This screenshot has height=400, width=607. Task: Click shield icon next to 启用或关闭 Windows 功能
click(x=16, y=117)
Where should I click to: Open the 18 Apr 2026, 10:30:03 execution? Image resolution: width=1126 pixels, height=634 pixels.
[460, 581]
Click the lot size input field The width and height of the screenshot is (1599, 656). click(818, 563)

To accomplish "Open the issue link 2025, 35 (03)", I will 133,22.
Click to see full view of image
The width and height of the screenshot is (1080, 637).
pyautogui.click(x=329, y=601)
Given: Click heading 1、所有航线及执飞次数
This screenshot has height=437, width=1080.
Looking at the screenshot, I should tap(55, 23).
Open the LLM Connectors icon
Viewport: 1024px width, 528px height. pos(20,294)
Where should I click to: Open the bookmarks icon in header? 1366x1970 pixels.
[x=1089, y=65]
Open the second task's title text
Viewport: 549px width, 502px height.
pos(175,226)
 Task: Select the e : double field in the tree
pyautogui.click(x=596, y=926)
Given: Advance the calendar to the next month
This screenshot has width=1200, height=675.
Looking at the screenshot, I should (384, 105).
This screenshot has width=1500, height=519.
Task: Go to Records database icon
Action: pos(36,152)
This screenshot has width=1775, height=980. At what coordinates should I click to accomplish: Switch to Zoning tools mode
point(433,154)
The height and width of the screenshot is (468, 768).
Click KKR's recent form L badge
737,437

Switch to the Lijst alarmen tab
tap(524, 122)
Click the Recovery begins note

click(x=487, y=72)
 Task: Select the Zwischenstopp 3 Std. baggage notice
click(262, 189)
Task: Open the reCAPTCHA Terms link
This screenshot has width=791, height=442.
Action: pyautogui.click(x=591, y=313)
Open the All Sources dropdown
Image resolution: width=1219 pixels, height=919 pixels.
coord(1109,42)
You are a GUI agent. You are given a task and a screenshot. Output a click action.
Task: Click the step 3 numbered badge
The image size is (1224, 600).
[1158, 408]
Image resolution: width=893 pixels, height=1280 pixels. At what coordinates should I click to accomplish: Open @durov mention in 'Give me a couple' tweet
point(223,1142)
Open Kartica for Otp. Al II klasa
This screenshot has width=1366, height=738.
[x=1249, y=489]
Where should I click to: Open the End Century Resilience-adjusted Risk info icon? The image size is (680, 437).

══════════

→ **Task description**
Filter the entries and copy each line with "link".

→ **Expected output**
To accomplish "Open the issue link 2025, 35 (03)", I will 133,22.
Task: Open the reCAPTCHA Terms link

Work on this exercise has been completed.